_Try it_
Reproduce word for word the lines between those holding "The image size is (1200, 855)." and "Open the two-dot", inclusive, and nothing else from the data below.

_Stored data_
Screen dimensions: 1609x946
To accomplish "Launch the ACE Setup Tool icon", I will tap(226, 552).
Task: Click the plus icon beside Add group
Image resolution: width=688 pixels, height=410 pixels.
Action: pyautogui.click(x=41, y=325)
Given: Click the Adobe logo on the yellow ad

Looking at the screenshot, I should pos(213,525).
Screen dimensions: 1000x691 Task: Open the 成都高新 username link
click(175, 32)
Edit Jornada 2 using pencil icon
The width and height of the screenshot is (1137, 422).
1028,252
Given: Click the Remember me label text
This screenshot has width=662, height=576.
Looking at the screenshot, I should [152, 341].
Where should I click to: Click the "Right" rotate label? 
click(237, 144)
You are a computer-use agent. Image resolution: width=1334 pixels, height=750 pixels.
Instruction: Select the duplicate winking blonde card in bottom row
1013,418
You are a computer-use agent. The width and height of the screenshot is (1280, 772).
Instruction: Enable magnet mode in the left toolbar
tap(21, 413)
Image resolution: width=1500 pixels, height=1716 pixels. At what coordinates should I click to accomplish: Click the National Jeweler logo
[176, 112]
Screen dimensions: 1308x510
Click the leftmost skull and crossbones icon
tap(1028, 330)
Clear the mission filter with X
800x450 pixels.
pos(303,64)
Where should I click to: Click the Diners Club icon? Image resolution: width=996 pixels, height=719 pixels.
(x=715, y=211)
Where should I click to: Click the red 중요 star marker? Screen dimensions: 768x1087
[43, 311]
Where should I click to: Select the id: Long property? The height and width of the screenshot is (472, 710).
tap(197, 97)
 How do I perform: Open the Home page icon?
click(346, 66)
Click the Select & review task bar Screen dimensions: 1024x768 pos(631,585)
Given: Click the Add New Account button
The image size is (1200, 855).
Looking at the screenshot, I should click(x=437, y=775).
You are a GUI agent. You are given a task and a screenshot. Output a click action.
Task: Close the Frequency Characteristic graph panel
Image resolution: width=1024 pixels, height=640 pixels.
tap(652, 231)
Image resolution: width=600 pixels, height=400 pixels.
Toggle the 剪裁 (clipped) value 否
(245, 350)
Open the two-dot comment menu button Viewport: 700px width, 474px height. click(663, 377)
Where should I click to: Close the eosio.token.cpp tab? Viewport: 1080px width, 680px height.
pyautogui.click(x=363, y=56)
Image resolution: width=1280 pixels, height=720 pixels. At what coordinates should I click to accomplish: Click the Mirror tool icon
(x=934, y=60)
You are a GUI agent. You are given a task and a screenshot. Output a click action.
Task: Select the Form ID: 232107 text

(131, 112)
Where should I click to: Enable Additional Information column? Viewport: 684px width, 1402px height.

_Solution to this exercise_
The image size is (1200, 855).
Looking at the screenshot, I should click(x=437, y=775).
You are a GUI agent. You are given a task and a screenshot. Output a click action.
Task: Close the Frequency Characteristic graph panel
Image resolution: width=1024 pixels, height=640 pixels.
tap(652, 231)
Image resolution: width=600 pixels, height=400 pixels.
Toggle the 剪裁 (clipped) value 否
(245, 350)
Open the two-dot comment menu button Viewport: 700px width, 474px height. click(663, 377)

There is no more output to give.